_EXERCISE DETAILS_
Among the entries below, repeat word for word the lines starting at the one containing "coordinates (96, 36)." and ending at the one containing "This screenshot has height=480, width=640.", with both of those lines included.
====== RAW DATA
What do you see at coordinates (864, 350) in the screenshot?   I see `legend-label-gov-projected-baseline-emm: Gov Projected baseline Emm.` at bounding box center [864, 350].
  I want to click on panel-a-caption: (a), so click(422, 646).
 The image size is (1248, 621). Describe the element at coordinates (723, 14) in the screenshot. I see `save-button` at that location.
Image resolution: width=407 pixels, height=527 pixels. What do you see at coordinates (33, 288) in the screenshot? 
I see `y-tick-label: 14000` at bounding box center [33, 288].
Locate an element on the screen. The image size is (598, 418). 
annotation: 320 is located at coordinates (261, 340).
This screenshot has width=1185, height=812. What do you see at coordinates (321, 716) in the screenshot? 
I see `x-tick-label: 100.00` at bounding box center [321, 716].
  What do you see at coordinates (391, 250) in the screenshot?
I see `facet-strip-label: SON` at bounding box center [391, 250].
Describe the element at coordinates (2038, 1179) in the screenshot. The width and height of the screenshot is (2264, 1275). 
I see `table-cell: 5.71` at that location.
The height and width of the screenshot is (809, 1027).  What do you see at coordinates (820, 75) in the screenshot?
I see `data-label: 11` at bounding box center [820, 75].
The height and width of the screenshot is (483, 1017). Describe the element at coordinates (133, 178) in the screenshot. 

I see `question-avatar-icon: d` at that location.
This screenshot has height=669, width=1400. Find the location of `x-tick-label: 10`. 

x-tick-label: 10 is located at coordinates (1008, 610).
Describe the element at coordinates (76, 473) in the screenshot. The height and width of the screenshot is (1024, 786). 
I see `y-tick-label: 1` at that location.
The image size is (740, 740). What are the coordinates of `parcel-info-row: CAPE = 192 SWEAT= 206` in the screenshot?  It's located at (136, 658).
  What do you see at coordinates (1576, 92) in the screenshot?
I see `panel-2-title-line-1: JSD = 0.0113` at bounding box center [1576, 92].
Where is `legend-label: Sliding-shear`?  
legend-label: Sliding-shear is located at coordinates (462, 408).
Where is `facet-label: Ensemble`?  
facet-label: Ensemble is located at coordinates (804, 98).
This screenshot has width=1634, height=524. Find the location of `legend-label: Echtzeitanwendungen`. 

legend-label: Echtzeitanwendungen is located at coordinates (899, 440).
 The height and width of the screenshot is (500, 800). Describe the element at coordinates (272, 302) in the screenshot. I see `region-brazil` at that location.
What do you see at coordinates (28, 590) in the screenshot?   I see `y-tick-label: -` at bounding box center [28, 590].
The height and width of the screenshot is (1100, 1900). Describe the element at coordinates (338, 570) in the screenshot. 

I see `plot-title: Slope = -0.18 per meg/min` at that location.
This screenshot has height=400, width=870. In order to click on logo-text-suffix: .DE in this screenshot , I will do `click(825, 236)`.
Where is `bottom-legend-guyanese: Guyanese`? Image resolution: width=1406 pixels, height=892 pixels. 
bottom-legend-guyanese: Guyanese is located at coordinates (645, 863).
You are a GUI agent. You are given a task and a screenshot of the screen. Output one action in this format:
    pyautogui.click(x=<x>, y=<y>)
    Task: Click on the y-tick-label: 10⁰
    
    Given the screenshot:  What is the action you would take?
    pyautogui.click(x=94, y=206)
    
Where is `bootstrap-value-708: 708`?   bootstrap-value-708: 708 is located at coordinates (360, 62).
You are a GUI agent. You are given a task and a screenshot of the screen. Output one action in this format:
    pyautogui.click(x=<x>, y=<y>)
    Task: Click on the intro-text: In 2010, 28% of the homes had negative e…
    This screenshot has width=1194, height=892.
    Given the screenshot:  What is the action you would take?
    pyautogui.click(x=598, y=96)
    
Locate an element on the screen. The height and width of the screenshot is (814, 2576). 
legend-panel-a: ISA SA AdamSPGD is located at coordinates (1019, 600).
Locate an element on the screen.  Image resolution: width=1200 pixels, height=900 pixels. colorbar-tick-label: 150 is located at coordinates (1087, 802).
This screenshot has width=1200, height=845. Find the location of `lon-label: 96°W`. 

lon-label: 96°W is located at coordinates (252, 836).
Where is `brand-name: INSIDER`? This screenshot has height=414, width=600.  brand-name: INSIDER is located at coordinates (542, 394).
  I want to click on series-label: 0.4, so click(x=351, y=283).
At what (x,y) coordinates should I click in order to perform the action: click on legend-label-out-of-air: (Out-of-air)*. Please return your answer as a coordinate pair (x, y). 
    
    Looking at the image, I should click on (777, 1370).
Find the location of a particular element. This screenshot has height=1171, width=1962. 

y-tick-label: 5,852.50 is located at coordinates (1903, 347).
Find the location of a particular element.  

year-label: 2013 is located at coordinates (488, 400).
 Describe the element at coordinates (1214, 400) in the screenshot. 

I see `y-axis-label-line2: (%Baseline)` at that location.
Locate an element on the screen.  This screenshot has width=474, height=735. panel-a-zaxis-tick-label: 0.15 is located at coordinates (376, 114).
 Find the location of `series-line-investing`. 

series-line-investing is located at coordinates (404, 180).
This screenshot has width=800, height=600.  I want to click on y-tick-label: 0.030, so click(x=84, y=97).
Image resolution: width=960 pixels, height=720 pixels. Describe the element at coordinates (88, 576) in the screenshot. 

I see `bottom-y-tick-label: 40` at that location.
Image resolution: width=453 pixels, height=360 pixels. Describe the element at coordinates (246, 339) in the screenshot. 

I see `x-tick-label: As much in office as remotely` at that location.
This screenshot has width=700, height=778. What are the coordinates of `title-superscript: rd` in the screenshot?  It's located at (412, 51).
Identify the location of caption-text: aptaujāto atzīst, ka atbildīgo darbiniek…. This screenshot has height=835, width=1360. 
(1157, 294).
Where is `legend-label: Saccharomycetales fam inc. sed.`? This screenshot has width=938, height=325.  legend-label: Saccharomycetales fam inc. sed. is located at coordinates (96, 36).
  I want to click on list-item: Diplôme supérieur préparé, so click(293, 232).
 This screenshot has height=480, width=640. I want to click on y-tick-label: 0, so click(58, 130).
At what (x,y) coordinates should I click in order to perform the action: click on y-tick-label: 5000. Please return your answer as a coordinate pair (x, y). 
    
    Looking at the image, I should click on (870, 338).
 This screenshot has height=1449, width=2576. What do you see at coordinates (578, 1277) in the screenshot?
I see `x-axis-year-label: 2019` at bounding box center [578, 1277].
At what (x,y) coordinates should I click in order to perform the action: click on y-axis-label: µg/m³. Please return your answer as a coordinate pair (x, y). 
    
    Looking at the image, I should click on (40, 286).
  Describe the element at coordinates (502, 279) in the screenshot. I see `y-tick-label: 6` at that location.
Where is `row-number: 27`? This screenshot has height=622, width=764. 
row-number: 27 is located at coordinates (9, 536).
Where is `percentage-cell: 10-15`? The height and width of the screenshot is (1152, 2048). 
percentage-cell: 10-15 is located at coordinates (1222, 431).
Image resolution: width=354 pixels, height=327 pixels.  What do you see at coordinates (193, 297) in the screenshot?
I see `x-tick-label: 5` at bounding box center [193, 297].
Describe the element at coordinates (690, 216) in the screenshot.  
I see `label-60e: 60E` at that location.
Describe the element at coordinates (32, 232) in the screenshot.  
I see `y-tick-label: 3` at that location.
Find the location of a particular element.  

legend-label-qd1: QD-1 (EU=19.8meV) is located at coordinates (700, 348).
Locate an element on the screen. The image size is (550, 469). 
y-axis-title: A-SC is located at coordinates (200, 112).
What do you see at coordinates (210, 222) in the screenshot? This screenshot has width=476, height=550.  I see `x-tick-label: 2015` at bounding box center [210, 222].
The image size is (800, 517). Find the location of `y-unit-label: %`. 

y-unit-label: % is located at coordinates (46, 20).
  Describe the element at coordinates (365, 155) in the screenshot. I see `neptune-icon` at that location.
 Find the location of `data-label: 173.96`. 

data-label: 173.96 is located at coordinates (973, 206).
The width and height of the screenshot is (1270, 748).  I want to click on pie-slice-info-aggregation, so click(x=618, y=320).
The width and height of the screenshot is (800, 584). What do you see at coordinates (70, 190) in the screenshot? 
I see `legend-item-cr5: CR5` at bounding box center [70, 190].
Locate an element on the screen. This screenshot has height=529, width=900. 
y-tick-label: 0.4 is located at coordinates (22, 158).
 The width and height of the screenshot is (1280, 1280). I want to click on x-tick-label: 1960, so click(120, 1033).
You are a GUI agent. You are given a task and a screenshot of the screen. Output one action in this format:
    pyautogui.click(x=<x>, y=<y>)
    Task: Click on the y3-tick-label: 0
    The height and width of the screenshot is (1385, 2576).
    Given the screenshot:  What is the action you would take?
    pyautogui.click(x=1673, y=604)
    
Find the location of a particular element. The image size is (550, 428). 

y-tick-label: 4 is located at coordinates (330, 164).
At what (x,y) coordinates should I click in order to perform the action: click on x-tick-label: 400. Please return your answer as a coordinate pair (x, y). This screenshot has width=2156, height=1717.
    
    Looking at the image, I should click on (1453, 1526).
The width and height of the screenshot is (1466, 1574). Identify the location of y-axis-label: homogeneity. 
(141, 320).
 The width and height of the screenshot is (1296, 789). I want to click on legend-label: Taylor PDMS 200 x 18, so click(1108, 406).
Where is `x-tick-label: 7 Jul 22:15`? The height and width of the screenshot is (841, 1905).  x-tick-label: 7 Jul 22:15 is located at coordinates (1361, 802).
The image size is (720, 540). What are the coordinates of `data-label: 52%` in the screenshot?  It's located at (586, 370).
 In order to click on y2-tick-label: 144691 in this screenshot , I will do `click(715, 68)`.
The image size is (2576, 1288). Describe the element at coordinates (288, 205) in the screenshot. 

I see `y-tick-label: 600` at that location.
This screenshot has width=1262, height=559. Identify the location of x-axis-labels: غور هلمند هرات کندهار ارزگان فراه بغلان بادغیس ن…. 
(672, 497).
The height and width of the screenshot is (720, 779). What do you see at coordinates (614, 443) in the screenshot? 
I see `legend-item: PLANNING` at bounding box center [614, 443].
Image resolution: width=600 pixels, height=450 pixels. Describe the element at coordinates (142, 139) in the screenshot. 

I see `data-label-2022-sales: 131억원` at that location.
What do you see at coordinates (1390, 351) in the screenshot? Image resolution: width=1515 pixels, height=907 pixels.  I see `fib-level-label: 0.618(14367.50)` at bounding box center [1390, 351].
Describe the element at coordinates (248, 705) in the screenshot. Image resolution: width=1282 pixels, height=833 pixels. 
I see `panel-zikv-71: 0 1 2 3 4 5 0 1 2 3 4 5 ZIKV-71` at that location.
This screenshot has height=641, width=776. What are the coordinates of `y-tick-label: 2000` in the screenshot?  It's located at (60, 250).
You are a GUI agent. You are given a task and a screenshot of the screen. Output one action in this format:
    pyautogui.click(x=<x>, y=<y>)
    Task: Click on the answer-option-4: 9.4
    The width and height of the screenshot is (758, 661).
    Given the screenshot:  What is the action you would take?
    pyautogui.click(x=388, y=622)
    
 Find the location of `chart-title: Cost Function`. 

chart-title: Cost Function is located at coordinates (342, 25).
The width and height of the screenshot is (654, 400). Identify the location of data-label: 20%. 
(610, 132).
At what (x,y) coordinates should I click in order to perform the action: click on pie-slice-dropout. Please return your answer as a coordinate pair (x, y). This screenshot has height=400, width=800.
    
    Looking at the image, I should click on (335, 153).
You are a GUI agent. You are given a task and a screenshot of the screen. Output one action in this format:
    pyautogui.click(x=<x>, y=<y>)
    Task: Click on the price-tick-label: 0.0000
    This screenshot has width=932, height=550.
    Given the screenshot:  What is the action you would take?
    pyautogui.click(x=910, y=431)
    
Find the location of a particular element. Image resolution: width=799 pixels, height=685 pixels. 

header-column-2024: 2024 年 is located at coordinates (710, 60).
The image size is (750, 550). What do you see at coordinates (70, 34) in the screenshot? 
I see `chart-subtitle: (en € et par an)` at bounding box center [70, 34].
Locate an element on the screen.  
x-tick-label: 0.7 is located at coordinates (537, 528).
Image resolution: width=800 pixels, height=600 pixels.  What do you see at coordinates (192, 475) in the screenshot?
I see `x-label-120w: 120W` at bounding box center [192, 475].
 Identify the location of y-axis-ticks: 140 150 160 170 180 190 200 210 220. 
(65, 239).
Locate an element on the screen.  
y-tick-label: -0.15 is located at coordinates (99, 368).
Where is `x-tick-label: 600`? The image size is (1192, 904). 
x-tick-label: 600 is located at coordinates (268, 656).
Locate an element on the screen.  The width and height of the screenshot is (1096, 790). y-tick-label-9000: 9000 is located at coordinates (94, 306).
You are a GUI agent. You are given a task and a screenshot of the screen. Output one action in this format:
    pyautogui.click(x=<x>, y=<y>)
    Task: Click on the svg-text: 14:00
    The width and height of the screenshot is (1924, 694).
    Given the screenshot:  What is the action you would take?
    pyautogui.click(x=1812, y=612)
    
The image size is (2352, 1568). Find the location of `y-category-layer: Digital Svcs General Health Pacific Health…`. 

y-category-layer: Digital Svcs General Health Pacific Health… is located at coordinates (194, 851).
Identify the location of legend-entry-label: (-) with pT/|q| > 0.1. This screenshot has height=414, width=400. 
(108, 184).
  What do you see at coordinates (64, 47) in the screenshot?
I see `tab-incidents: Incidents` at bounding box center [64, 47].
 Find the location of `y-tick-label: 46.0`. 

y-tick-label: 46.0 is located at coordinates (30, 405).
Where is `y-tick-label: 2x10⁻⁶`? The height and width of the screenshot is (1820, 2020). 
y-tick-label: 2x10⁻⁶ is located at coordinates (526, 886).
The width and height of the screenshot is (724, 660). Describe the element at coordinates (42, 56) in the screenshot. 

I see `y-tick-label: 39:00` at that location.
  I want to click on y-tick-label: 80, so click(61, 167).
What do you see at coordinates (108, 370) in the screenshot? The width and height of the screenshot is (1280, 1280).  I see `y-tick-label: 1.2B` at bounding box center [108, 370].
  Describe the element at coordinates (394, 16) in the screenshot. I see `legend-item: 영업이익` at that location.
============
_EXERCISE ANSWER_
Where is `legend-label: Saccharomycetales fam inc. sed.`? This screenshot has width=938, height=325.  legend-label: Saccharomycetales fam inc. sed. is located at coordinates (96, 36).
  I want to click on list-item: Diplôme supérieur préparé, so click(293, 232).
 This screenshot has height=480, width=640. I want to click on y-tick-label: 0, so click(58, 130).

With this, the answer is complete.